La terapia è principalmente medica, con supporto idrico e nutrizionale, terapia antidolorifica e profilassi antibiotica.
La terapia chirurgica è limitata ai casi più gravi, ovvero alle pancreatiti acute necrotico-emorragiche infette, in cui si asporta manualmente tutto il tessuto necrotico e si posizionano dei drenaggi intraddominali. La malattia a questo stadio è gravata da un’importante mortalità.
La chirurgia gioca invece un ruolo fondamentale nelle pancreatiti causate dalla calcolosi della colecisti o della via biliare principale, perché elimina la causa e le possibili recidive.

=-=-=

## Compito da svolgere
Citi testualmente il passo sulla terapia della pancreatite da "La chirurgia gioca" a "le possibili recidive.".

Record archiviati:
=-=-=

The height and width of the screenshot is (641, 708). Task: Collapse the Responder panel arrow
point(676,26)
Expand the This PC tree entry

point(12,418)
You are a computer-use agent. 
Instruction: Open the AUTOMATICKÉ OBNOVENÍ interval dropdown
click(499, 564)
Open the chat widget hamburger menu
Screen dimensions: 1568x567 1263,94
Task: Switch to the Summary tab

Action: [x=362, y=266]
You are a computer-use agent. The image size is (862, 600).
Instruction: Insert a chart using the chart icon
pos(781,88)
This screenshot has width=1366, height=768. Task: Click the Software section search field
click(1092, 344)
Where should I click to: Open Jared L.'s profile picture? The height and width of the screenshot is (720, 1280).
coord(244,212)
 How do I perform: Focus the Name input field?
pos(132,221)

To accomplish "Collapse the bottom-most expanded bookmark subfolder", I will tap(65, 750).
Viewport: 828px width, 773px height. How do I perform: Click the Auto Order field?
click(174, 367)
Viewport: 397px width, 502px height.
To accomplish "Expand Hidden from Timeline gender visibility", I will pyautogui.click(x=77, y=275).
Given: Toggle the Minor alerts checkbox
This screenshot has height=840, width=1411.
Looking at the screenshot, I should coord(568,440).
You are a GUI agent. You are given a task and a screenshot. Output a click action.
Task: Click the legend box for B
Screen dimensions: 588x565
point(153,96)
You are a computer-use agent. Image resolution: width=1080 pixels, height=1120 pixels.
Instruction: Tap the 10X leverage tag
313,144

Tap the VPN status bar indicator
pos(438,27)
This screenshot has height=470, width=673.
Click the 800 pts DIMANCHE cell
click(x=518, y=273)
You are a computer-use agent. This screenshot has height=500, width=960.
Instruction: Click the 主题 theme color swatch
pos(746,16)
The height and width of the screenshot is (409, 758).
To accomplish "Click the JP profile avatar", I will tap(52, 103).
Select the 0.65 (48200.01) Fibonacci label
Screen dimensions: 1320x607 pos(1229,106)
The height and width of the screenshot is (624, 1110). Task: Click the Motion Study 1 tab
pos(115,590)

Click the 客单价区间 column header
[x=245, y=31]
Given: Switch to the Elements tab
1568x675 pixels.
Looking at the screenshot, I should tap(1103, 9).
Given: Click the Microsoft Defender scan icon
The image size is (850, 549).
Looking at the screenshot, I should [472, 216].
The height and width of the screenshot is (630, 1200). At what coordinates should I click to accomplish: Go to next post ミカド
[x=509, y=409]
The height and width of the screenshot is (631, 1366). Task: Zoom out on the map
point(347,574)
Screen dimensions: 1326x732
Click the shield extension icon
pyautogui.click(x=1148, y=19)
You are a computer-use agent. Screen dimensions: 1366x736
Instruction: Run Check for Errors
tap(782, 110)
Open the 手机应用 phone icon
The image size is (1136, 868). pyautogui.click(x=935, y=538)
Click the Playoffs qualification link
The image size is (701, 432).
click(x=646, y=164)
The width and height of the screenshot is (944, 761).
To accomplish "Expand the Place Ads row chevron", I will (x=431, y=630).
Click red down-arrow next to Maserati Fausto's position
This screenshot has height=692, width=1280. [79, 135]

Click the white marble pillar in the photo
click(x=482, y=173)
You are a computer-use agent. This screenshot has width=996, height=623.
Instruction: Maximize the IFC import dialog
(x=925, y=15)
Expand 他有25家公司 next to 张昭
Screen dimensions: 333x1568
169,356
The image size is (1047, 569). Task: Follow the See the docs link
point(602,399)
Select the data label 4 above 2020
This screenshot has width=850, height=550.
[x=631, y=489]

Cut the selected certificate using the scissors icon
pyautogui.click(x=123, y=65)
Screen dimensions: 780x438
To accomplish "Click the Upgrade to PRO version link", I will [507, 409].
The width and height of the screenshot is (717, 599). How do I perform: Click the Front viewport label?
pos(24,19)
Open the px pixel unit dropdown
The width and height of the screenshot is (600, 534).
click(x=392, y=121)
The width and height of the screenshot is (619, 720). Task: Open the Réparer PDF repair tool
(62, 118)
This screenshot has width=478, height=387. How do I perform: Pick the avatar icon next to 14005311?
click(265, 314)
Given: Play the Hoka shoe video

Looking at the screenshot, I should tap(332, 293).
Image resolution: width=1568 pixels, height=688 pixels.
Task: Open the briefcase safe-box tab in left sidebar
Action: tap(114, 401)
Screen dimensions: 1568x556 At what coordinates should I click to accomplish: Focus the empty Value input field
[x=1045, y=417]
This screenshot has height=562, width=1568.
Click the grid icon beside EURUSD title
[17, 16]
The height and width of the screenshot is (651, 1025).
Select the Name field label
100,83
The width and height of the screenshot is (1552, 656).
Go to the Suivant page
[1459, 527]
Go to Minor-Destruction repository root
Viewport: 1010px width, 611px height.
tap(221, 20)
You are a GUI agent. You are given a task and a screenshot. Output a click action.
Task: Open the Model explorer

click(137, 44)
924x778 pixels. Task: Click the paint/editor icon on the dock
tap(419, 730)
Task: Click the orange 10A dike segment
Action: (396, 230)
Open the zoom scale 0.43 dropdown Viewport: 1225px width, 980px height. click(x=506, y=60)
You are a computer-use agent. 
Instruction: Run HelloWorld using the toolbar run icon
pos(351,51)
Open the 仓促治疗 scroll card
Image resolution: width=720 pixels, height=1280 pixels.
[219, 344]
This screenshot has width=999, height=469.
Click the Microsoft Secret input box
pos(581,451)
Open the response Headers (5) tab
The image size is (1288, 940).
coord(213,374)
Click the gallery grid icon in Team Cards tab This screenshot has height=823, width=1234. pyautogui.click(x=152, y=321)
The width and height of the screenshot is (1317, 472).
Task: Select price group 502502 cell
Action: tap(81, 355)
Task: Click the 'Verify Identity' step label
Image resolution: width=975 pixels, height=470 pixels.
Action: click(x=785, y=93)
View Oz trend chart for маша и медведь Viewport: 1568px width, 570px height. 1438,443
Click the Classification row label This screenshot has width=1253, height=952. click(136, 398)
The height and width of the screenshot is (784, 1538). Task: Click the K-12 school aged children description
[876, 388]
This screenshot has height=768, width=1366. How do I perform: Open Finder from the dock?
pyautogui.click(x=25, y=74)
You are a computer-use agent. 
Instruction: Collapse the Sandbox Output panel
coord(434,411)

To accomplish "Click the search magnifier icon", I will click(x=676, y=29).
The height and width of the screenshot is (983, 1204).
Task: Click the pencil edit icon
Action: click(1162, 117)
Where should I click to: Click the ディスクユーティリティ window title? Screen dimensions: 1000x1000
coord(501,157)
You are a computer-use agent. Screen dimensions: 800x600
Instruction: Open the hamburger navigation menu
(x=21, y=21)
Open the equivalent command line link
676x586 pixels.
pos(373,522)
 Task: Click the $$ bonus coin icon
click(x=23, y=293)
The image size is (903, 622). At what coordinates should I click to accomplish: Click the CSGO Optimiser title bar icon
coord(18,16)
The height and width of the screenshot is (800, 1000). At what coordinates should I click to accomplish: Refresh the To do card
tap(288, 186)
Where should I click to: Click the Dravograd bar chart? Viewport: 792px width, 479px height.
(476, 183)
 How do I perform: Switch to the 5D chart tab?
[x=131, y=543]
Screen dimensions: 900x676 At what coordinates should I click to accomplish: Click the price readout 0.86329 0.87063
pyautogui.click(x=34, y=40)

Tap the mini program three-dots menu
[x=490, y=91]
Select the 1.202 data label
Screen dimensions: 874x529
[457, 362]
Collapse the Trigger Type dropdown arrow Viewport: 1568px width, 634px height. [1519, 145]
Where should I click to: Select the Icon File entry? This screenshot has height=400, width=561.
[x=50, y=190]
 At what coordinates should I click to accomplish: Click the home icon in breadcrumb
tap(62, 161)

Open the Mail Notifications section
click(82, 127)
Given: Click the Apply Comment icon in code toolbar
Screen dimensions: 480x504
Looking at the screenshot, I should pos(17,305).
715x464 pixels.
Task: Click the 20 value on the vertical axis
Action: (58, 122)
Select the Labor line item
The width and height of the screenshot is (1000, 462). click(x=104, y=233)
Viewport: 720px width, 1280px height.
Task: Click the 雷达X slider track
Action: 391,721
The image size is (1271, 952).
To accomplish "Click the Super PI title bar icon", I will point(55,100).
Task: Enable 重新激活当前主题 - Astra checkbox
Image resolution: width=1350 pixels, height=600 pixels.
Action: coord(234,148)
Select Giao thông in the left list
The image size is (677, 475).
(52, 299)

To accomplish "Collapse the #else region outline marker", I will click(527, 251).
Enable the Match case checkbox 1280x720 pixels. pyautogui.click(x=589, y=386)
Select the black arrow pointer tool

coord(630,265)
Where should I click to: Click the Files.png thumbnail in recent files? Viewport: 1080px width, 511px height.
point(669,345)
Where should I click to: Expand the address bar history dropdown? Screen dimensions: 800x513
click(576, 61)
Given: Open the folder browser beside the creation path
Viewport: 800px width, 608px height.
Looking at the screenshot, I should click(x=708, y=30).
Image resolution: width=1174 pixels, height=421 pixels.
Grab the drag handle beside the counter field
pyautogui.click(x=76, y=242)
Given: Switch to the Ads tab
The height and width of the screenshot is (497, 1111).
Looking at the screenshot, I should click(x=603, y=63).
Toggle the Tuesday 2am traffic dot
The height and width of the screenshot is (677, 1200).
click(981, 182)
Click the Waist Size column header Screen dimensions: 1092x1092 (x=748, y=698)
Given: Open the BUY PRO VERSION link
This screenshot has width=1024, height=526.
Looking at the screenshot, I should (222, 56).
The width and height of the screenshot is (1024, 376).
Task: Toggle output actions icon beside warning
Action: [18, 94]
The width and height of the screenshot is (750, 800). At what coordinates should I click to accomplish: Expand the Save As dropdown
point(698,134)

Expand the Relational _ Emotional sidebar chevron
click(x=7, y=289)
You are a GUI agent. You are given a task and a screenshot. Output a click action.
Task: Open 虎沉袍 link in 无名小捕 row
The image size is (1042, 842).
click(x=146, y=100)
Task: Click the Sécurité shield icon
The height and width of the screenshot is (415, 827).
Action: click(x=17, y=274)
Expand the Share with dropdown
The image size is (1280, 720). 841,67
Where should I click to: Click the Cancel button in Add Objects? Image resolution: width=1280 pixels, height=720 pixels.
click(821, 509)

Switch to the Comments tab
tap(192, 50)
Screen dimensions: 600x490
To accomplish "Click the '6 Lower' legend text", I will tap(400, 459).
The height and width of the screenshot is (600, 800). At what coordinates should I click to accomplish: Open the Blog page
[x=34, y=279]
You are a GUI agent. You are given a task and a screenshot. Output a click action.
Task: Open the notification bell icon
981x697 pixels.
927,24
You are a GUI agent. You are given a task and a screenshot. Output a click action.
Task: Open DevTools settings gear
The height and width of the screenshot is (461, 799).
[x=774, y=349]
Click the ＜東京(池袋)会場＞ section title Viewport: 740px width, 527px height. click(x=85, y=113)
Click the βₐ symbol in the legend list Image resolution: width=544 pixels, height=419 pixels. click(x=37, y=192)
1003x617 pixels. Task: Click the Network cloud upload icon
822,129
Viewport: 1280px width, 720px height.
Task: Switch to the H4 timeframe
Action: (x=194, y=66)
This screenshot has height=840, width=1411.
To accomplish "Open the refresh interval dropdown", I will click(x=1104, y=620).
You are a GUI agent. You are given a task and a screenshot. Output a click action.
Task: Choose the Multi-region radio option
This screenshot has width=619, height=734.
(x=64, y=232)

=-=-=

## Risposta al problema
La chirurgia gioca invece un ruolo fondamentale nelle pancreatiti causate dalla calcolosi della colecisti o della via biliare principale, perché elimina la causa e le possibili recidive.